TB remains a large, worldwide public health issue with nearly 10 million new infections per year. Yet, active pulmonary disease remains difficult to diagnose and treatment response is difficult to monitor. Traditional methods such as skin testing and interferon γ release assays are unable to distinguish between latent and active disease. Even newer technology has challenges (sputum-based, reduced accuracy in HIV-positive patients, and not applicable for treatment response monitoring). The World Health Organization (WHO) has called for new non-sputum diagnostics to meet the targets for TB prevention, care, and control.

The present study used samples of active pulmonary tuberculosis infection in whole blood from two public gene expression microarray repositories to derive a diagnostic gene set. Gene expression was assessed in heterogeneous patients from a wide variety of ages and 10 countries. Three datasets (n=1,023) were used for discovery and the gene set was then validated in 11 datasets (n=1,345 samples).

The researchers discovered the genes GBP5, DUSP3, and KLF2 are highly diagnostic for active tuberculosis. They were validated with a global area under the curve of 0.90 for distinguishing active TB from healthy controls; 0.88 for latent tuberculosis; and 0.84 for other diseases. When maximizing the sensitivity, the global threshold test characteristics across all validation datasets were: sensitivity 0.96 and specificity 0.56 for healthy controls versus active TB; sensitivity 0.95 and specificity 0.51 for latent versus active TB; and sensitivity 0.95 and specificity 0.47 for other diseases versus active TB. HIV infection status, bacterial drug resistance, or Bacillus Calmette–Guérin vaccination did not affect expression of the three-gene set.

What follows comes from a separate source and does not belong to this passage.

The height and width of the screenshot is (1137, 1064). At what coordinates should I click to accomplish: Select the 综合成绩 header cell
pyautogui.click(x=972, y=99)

In an additional four cohorts, the TB score declined during treatment datasets (the tuberculosis score fell by 0.02 to 0.05 per week) in patients with active TB, indicating a potential utility of the test for quantitative monitoring of TB treatment response.

WHO High Priority Target Product Profiles for TB
  • A point-of-care, non-sputum-based test capable of detecting all forms of TB by identifying characteristic biomarkers or biosignatures
  • A point-of-care, triage test, which should be a simple, low-cost test to identify those who need further testing
  • A point-of-care, sputum-based test to replace smear microscopy for detecting pulmonary TB
  • A rapid drug-susceptibility test, used at the microscopy-center level of the health care system, to select first-line regimen-based therapy

The authors say that the small size of the gene set will aid its ultimate clinical application, by reducing costs and complexity.

“The high parsimony and internal normalization of the three-gene set could allow for a point-of-care application, because it might be possible to assay three genes with solar-powered polymerase chain reaction instruments,” writes Sweeney and colleagues. “Although the three-gene set does not meet all needs of the consensus target product profile (e.g., overall sensitivity greater than 0.95 can only be achieved with specificity in the range of 0.50), it is able to fulfill several of the requirements of the consensus target product profile.”

Additionally, the WHO target product profile highlighted a strong need for a new diagnostic with excellent sensitivity that uses non-sputum samples; maintains an overall sensitivity of greater than 80 percent in patients with HIV co-infection; achieves a sensitivity higher than 66 percent in children with culture-positive TB; and is relatively simple to run.

Takeaway: Although the diagnostic and monitoring properties of this three-gene set need to be confirmed by prospective validation with a targeted assay, a three-gene test can improve TB diagnosis by differentiating active disease from latent disease.